From the article on copying Data Lake Storage Gen1 data to Gen2, reproduce word for word the passage starting at "This article shows" and ending after "create an account.".

## Supplied text
━━━━━━━━━━━━━━━━━━━━

Copy data from Azure Data Lake Storage Gen1 to Gen2 with Azure Data Factory
APPLIES TO: Azure Data Factory Azure Synapse Analytics
Azure Data Lake Storage Gen2 is a set of capabilities dedicated to big data analytics that's built into Azure Blob storage. You can use it to interface with your data by using both file system and object storage paradigms.
If you currently use Azure Data Lake Storage Gen1, you can evaluate Azure Data Lake Storage Gen2 by copying data from Data Lake Storage Gen1 to Gen2 by using Azure Data Factory.
Azure Data Factory is a fully managed cloud-based data integration service. You can use the service to populate the lake with data from a rich set of on-premises and cloud-based data stores and save time when you build your analytics solutions. For a list of supported connectors, see the table of Supported data stores.
Azure Data Factory offers a scale-out, managed data movement solution. Because of the scale-out architecture of Data Factory, it can ingest data at a high throughput. For more information, see Copy activity performance.
This article shows you how to use the Data Factory copy data tool to copy data from Azure Data Lake Storage Gen1 into Azure Data Lake Storage Gen2. You can follow similar steps to copy data from other types of data stores.
- An Azure subscription. If you don't have an Azure subscription, create a free account before you begin.
- Azure Data Lake Storage Gen1 account with data in it.
- Azure Storage account with Data Lake Storage Gen2 enabled. If you don't have a Storage account, create an account.

━━━━━━━━━━━━━━━━━━━━

## Provided data
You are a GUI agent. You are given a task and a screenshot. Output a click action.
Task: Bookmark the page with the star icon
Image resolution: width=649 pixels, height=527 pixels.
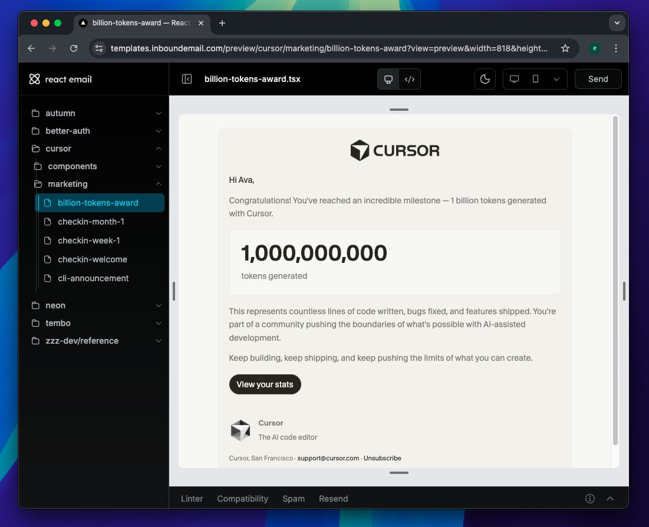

━━━━━━━━━━━━━━━━━━━━

## Result
This article shows you how to use the Data Factory copy data tool to copy data from Azure Data Lake Storage Gen1 into Azure Data Lake Storage Gen2. You can follow similar steps to copy data from other types of data stores.
- An Azure subscription. If you don't have an Azure subscription, create a free account before you begin.
- Azure Data Lake Storage Gen1 account with data in it.
- Azure Storage account with Data Lake Storage Gen2 enabled. If you don't have a Storage account, create an account.